When the line containing "You are a GUI" is found in the data below, give it again along with every later line, exactly; drop the pictures.

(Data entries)
------------------------------

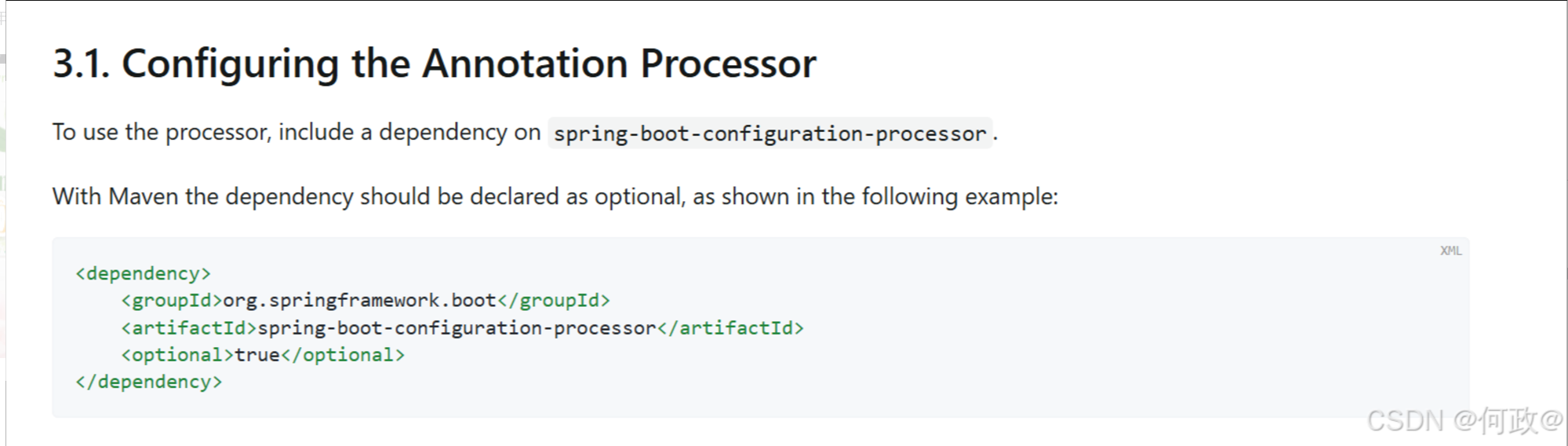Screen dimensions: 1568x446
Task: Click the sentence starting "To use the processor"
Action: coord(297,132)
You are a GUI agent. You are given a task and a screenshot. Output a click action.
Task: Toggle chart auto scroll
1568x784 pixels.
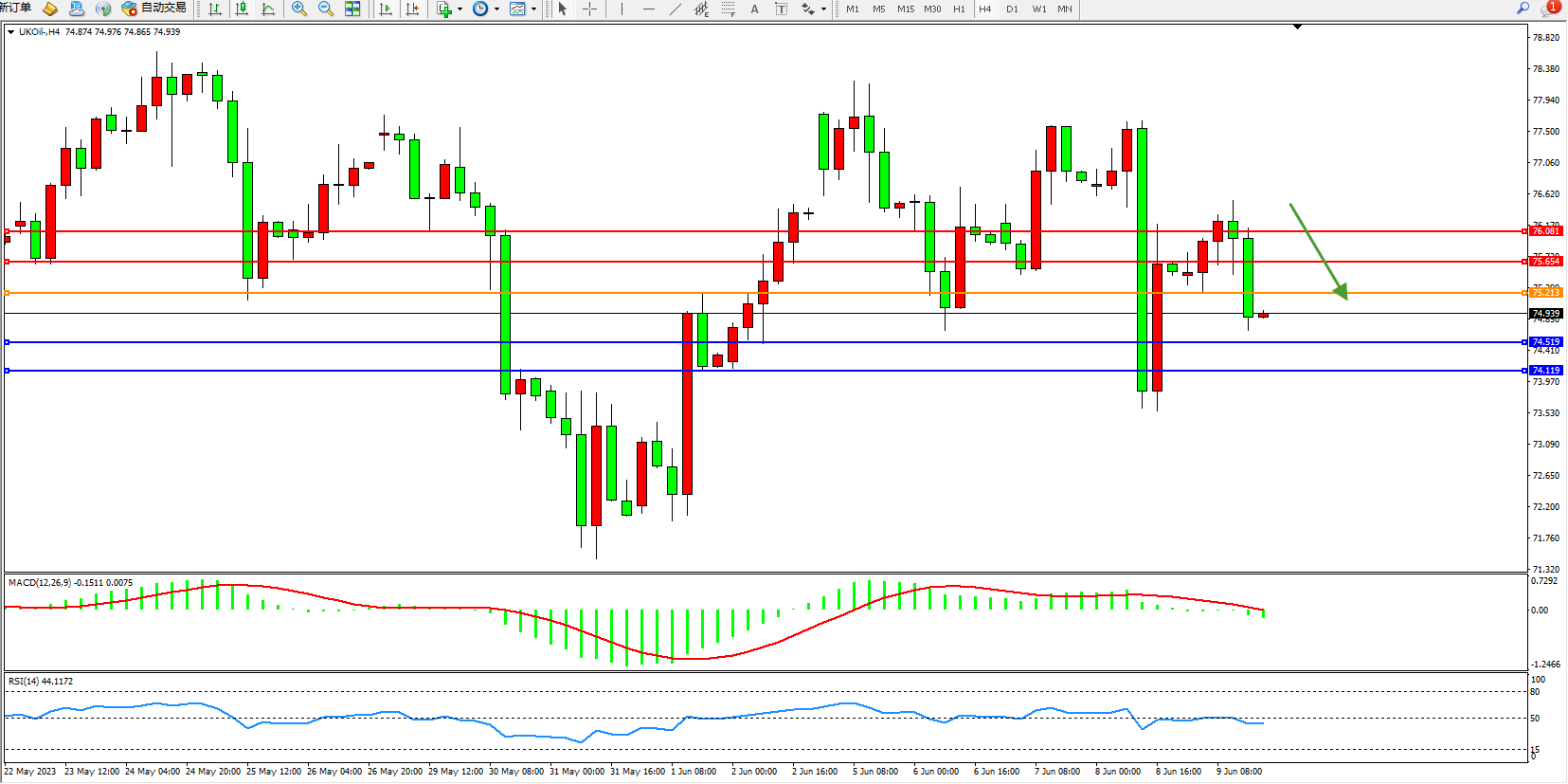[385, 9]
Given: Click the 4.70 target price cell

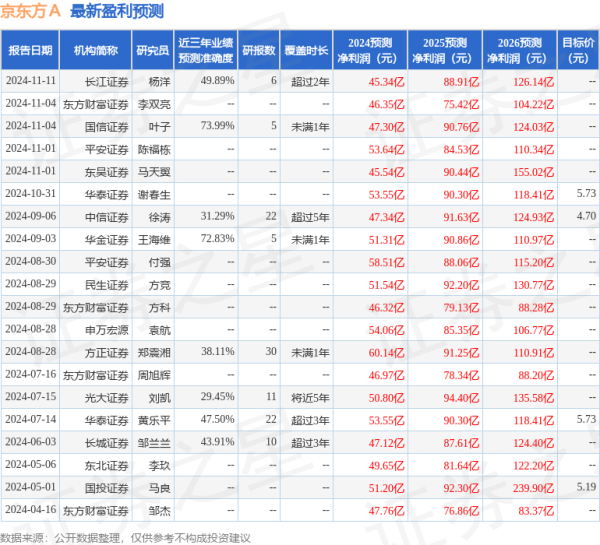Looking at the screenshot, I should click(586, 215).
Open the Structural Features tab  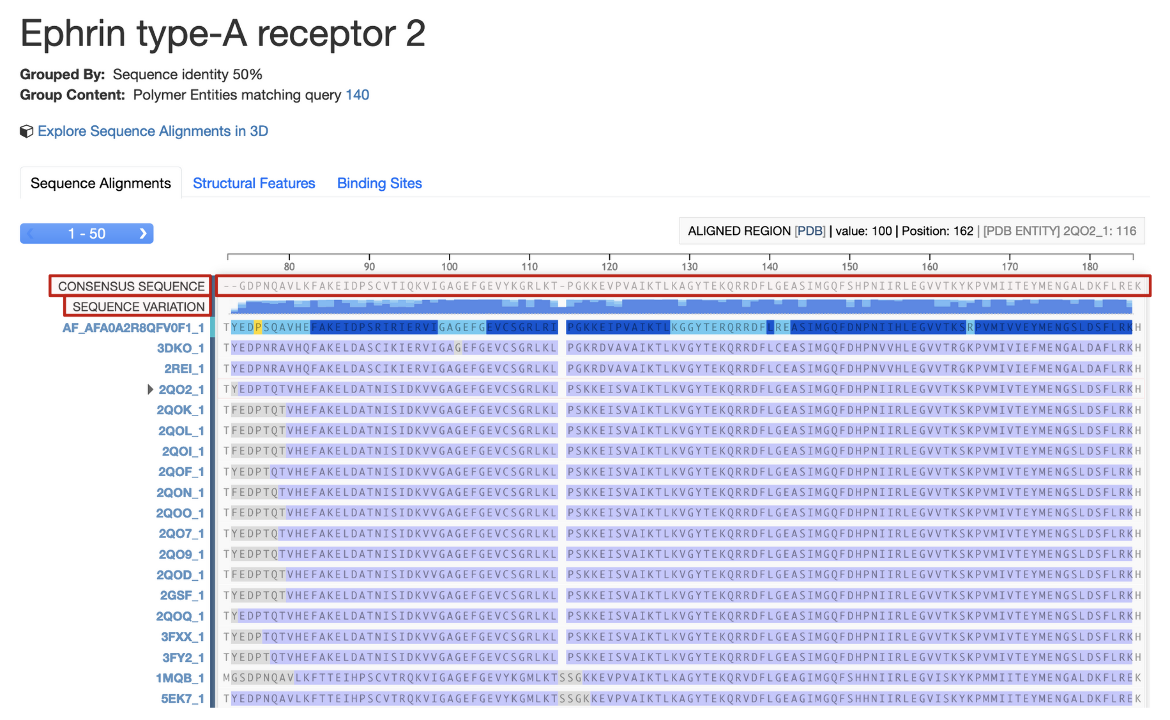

------------------------------

EXPECTED OUTPUT
You are a GUI agent. You are given a task and a screenshot. Output a click action.
Task: Toggle chart auto scroll
1568x784 pixels.
[385, 9]
Given: Click the 4.70 target price cell

Looking at the screenshot, I should click(586, 215).
Open the Structural Features tab  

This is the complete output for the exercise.